El Niño Enfraquece e La Niña Pode Trazer Alívio Após Meses de Calor Recorde

A expectativa da chegada do fenômeno La Niña, que resfria as águas do oceano, pode aliviar as temperaturas globais após meses de calor extremo, conforme anunciou a Organização Meteorológica Mundial (OMM) na segunda-feira.

Segundo a OMM, o impacto da transição para La Niña deve ser sentido nos próximos meses, pois o padrão climático de aquecimento, El Niño, que elevou as temperaturas globais e desencadeou eventos climáticos extremos desde meados de 2023, "está mostrando sinais de enfraquecimento".

No entanto, a agência alertou que as temperaturas globais continuarão a subir a longo prazo devido às mudanças climáticas induzidas pelo homem, que exacerbam eventos climáticos extremos e alteram os padrões sazonais de chuva e temperatura.

Efeitos Contrastantes dos Fenômenos Climáticos

La Niña refere-se ao resfriamento das temperaturas da superfície do oceano em vastas áreas do Pacífico tropical, acompanhado de mudanças nos ventos, chuvas e pressão atmosférica.
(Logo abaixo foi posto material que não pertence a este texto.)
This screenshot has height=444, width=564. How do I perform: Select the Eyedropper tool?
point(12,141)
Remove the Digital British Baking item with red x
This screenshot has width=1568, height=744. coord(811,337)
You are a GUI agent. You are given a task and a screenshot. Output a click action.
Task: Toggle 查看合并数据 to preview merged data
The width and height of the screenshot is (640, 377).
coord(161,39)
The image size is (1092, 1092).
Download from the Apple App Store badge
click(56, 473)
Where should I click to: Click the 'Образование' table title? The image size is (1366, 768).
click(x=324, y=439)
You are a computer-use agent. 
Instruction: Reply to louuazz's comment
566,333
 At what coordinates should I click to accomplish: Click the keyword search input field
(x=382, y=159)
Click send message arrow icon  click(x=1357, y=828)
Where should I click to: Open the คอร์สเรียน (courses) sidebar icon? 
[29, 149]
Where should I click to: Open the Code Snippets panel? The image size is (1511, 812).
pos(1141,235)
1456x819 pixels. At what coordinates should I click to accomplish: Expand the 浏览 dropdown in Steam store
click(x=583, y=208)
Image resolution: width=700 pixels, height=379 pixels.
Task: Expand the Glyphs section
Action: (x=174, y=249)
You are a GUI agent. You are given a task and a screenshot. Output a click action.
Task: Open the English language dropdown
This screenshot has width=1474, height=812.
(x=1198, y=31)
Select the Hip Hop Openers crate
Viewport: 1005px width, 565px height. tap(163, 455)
Em muitos locais, especialmente nos trópicos, La Niña produz impactos climáticos opostos aos de El Niño, que aquece a superfície dos oceanos, causando secas em algumas regiões e chuvas intensas em outras.

A OMM afirmou que há uma "probabilidade de 60%" de condições de La Niña no período de julho a setembro e uma "probabilidade de 70%" durante agosto a novembro. As chances de um novo desenvolvimento de El Niño são negligíveis, acrescentou.

Cada mês desde junho de 2023, quando El Niño retornou, estabeleceu um novo recorde de temperatura, e 2023 foi de longe o ano mais quente já registrado globalmente.

A OMM destacou que o planeta continuará a aquecer devido ao uso de combustíveis fósseis que produzem gases de efeito estufa.

Aquecimento Global Induzido pelo Homem

"O fim de El Niño não significa uma pausa nas mudanças climáticas de longo prazo, pois nosso planeta continuará a aquecer devido aos gases de efeito estufa que retêm calor", ressaltou a vice-secretária-geral da OMM, Ko Barrett.

"Temperaturas excepcionalmente altas da superfície do mar continuarão a desempenhar um papel importante nos próximos meses."

Grande parte do calor excessivo do planeta devido às mudanças climáticas é armazenada nos oceanos. Nos Estados Unidos, a Administração Nacional Oceânica e Atmosférica (NOAA) já considerou a previsão de La Niña em suas projeções para a temporada de furacões no Atlântico deste ano.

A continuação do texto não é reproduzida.